Supplied data
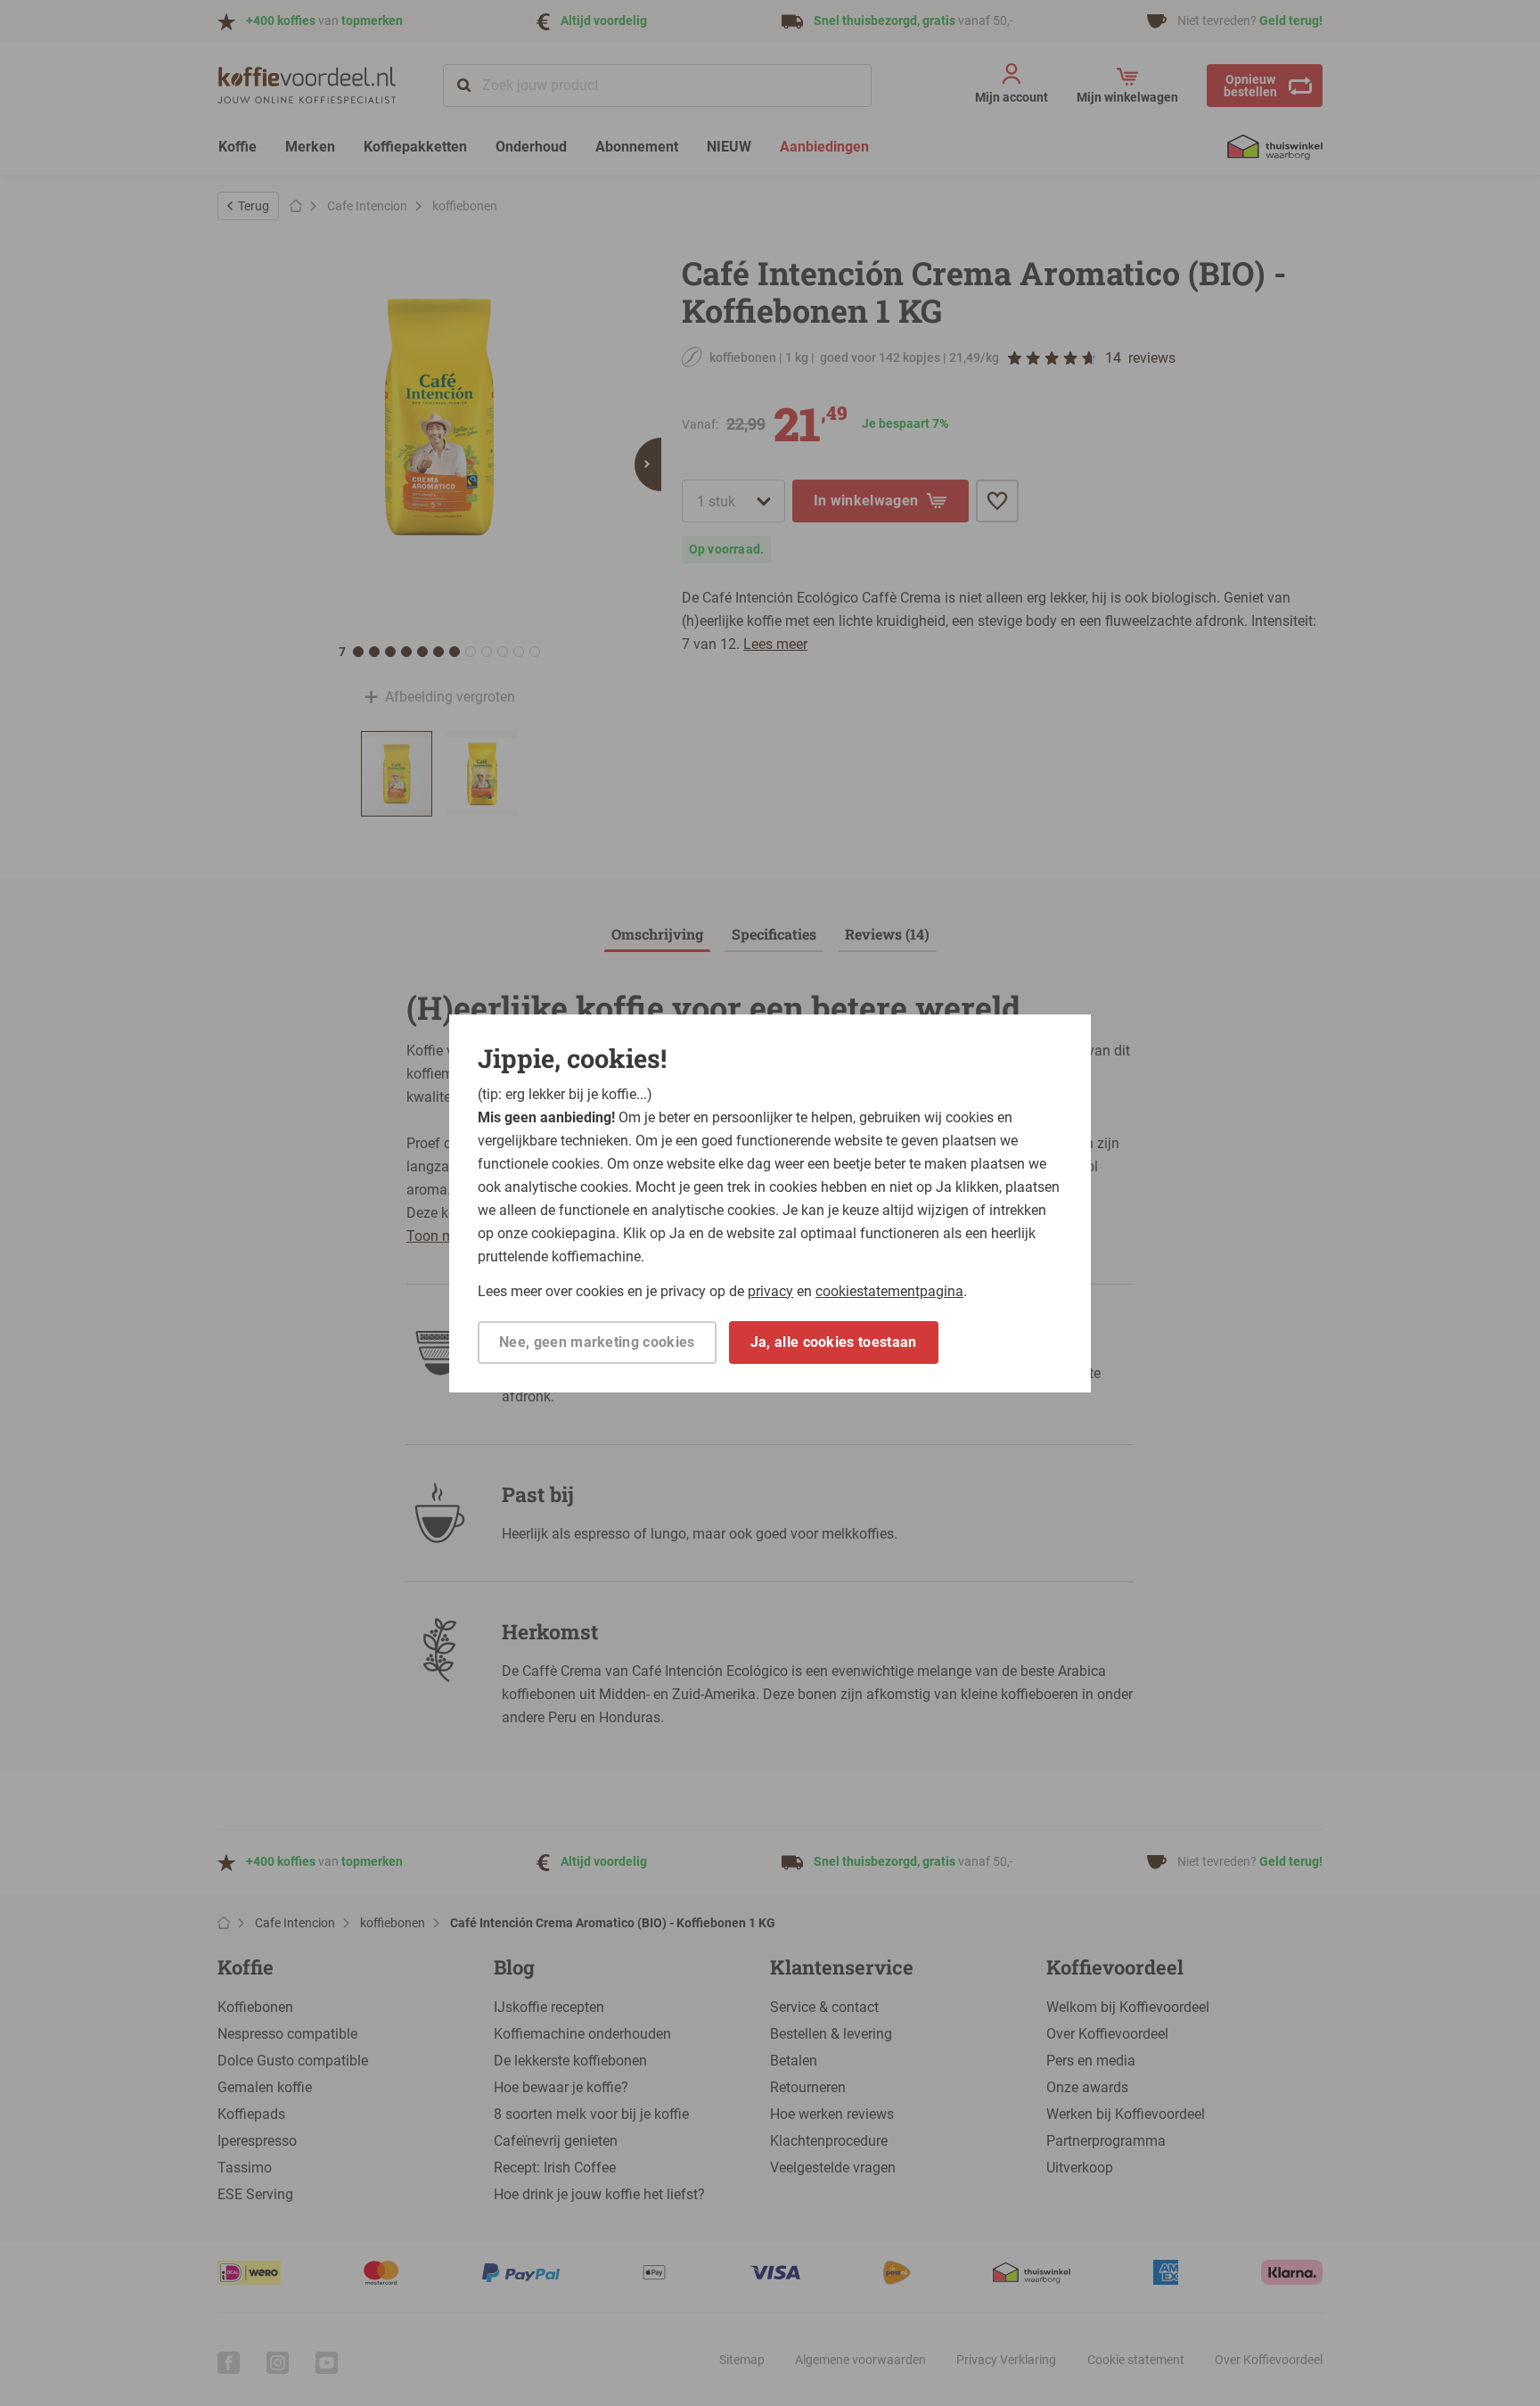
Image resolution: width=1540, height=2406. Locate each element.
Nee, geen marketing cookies (597, 1342)
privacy (770, 1291)
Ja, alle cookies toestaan (833, 1342)
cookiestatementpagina (889, 1291)
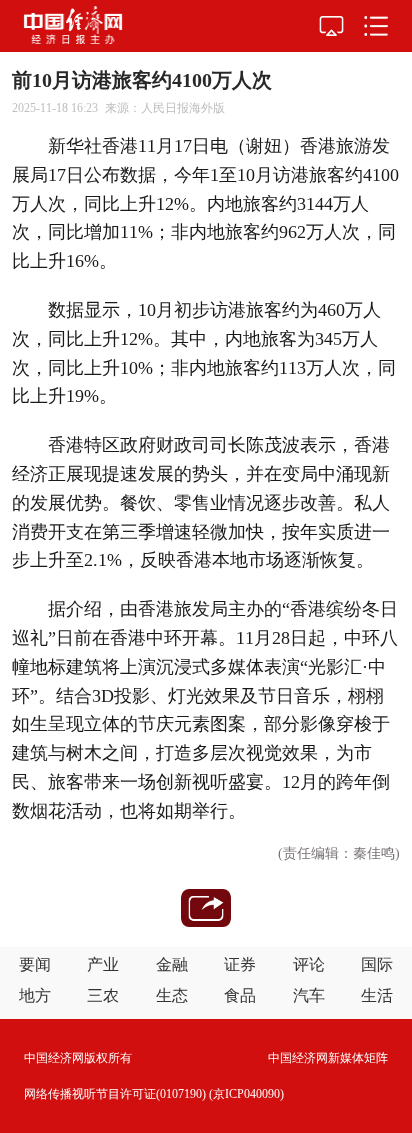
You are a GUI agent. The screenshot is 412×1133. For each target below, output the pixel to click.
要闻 (35, 964)
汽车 (309, 995)
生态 (172, 995)
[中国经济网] (73, 26)
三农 (103, 995)
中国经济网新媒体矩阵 (328, 1058)
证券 (240, 964)
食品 (240, 995)
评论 (309, 964)
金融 (172, 964)
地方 (35, 995)
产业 (103, 964)
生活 (377, 995)
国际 (377, 964)
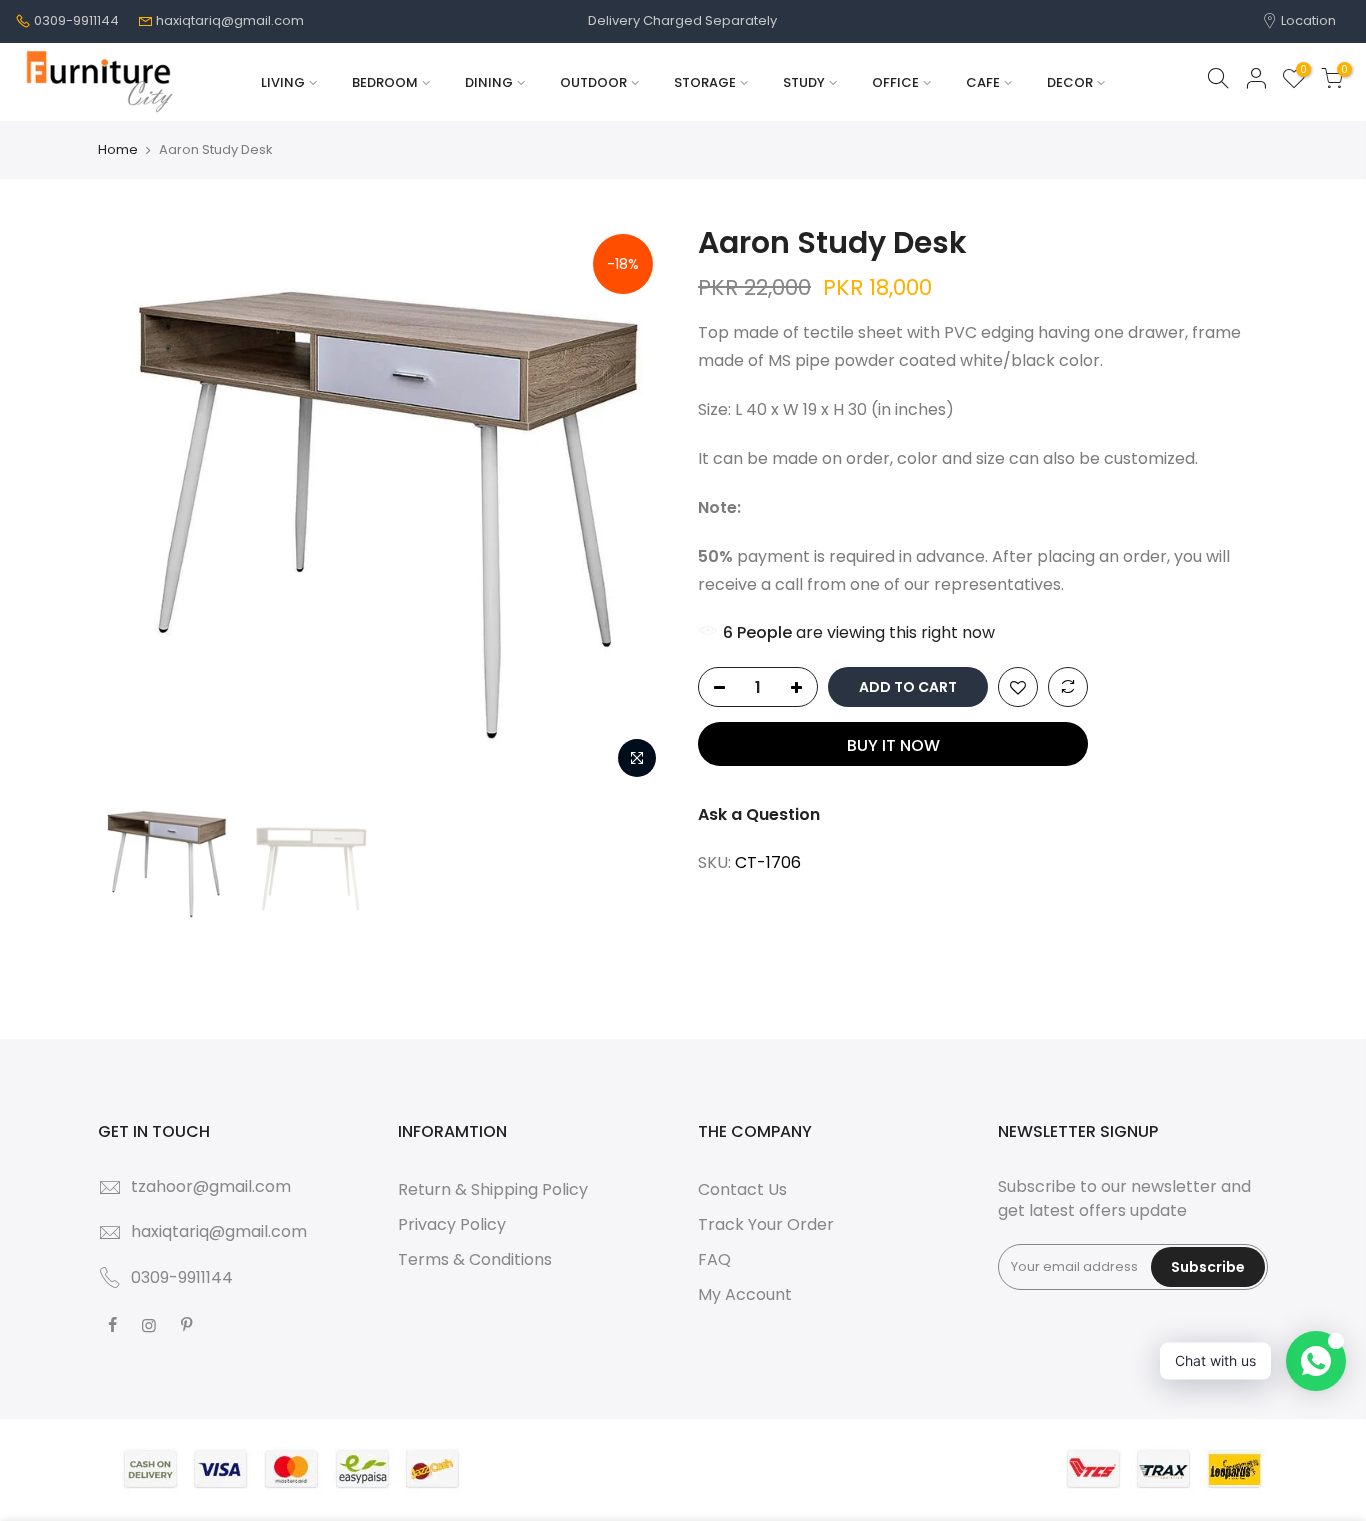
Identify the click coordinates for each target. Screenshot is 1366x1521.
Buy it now (893, 745)
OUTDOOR (593, 82)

Exercise requirements
With pictures omitted, copy exactly the lines from the one containing "You are a GUI" through the final line of the listing, both included.

Expected answer
You are a GUI agent. The screenshot is 412×1133. For each target below, output the pixel to click.
要闻 (35, 964)
汽车 (309, 995)
生态 (172, 995)
[中国经济网] (73, 26)
三农 (103, 995)
中国经济网新媒体矩阵 (328, 1058)
证券 (240, 964)
食品 (240, 995)
评论 (309, 964)
金融 (172, 964)
地方 (35, 995)
产业 (103, 964)
生活 (377, 995)
国际 (377, 964)
Identify the click coordinates for each target. Screenshot is 1366x1521.
Buy it now (893, 745)
OUTDOOR (593, 82)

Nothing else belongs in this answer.